C’est devenu le sujet prioritaire à l’Elysée. La réforme à faire adopter au plus vite. Lancée à l’automne par Nicolas Sarkozy, évoquée lors des vœux télévisés du 31 janvier, l’introduction de jurés populaires dans les tribunaux correctionnels et aux côtés des juges d’application des peines est désormais actée. Comme Europe 1 le révélait mercredi matin, le chef de l’Etat veut aller vite, très vite sur le sujet. Quitte à bousculer son Garde des Sceaux, Michel Mercier. Europe1.fr fait le point sur ce qu’on sait de cette réforme et ce qu’on ne sait pas encore.

Ce qu’on sait….

Le calendrier. Le fond de la réforme n’est pas encore connu mais le calendrier est, lui, déjà fixé.
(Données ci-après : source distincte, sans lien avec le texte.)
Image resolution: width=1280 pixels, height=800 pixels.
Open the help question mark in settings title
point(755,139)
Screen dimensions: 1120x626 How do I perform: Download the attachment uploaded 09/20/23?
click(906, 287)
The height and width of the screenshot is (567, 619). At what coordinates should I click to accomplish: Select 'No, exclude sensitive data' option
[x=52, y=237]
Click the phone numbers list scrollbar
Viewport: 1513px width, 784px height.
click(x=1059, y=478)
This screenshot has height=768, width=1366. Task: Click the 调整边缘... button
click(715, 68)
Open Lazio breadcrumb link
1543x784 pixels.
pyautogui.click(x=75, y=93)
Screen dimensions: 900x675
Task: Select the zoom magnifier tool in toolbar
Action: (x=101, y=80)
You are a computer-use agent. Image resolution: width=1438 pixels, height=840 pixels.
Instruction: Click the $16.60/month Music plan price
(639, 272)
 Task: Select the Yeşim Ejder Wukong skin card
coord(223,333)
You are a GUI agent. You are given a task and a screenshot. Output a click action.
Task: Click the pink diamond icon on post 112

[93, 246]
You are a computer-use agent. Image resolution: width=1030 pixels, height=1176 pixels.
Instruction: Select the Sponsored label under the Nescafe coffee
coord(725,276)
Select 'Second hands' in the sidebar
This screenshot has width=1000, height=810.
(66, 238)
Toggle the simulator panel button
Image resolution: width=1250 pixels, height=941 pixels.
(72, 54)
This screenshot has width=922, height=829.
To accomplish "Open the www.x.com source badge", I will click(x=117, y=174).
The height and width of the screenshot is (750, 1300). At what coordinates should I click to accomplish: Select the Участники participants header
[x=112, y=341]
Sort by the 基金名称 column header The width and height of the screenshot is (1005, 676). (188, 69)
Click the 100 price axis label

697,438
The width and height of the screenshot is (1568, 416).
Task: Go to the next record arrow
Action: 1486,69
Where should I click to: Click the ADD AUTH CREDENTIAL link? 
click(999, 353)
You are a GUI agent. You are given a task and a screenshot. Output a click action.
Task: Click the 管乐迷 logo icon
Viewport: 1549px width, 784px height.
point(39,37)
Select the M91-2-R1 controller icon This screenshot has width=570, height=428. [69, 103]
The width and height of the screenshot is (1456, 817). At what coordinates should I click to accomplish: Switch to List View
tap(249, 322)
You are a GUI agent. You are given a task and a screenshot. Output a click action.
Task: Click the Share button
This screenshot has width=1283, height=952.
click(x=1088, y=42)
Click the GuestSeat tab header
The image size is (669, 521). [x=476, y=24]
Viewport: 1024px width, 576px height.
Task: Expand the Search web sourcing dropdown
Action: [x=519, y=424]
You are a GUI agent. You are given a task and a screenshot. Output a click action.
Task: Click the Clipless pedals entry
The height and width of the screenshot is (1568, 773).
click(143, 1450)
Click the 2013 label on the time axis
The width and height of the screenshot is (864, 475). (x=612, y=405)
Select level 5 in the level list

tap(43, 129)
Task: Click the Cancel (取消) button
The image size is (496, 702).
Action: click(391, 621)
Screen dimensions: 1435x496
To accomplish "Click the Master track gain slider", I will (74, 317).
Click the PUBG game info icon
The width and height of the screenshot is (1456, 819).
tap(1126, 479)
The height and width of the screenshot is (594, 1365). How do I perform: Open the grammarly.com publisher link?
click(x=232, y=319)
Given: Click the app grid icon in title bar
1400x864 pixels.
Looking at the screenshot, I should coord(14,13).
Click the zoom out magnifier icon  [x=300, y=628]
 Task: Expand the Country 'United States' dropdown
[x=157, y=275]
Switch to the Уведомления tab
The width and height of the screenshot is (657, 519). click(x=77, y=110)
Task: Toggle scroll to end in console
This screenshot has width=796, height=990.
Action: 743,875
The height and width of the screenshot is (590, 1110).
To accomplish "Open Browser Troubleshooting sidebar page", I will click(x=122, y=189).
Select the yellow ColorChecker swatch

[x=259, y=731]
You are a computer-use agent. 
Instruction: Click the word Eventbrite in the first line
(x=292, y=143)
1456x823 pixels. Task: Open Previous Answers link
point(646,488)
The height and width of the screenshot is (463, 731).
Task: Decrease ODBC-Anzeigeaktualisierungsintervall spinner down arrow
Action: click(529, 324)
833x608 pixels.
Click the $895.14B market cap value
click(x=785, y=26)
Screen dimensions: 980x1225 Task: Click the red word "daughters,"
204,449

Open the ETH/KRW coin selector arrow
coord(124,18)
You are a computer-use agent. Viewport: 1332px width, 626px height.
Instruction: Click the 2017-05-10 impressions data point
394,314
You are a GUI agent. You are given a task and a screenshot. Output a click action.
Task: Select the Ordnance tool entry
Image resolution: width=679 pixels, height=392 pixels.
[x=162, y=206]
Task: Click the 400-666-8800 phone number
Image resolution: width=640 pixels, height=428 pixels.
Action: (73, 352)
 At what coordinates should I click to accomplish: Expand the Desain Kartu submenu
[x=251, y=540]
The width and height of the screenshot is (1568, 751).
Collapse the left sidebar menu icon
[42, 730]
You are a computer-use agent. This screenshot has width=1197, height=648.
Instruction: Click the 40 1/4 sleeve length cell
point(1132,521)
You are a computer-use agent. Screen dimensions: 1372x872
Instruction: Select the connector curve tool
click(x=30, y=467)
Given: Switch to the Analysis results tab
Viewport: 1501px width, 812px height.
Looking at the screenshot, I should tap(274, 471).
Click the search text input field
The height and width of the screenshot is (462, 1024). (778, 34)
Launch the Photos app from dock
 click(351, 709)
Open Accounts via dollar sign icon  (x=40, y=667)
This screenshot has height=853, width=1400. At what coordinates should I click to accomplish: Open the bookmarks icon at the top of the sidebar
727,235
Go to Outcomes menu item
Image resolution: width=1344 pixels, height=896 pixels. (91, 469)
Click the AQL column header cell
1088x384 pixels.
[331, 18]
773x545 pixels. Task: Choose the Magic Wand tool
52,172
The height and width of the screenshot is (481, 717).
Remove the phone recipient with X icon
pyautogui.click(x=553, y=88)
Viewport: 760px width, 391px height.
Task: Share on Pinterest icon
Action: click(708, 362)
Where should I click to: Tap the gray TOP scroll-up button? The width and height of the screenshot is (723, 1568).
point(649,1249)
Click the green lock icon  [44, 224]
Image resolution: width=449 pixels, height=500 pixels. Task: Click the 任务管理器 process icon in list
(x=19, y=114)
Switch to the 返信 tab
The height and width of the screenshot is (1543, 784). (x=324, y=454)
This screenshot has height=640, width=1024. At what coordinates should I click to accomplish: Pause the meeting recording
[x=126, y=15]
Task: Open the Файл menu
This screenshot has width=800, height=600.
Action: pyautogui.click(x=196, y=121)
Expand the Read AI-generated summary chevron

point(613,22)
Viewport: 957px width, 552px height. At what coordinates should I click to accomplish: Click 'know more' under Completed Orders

Selon les informations d’Europe 1, Nicolas Sarkozy a demandé à la Chancellerie d’accélérer la cadence et de lancer au plus vite les procédures de consultation avec les syndicats. Avec un double objectif : une présentation du projet de loi en Conseil des ministres d’ici à trois semaines et un vote avant la fin de la session parlementaire, en juillet prochain. Du côté de la place Vendôme, on se garde bien de donner un calendrier précis car les contours de la réforme sont encore flous.

L’objectif affiché. Le but de cette réforme est de “rapprocher le peuple des magistrats", selon les mots du chef de l’Etat. "La présence des jurés populaires dans les tribunaux correctionnels réduira le fossé qui s'est créé petit à petit, toutes ces dernières années, entre le monde de la justice et le peuple français", avait déclaré Nicolas Sarkozy lors de ses voeux aux députés et sénateurs, mercredi dernier.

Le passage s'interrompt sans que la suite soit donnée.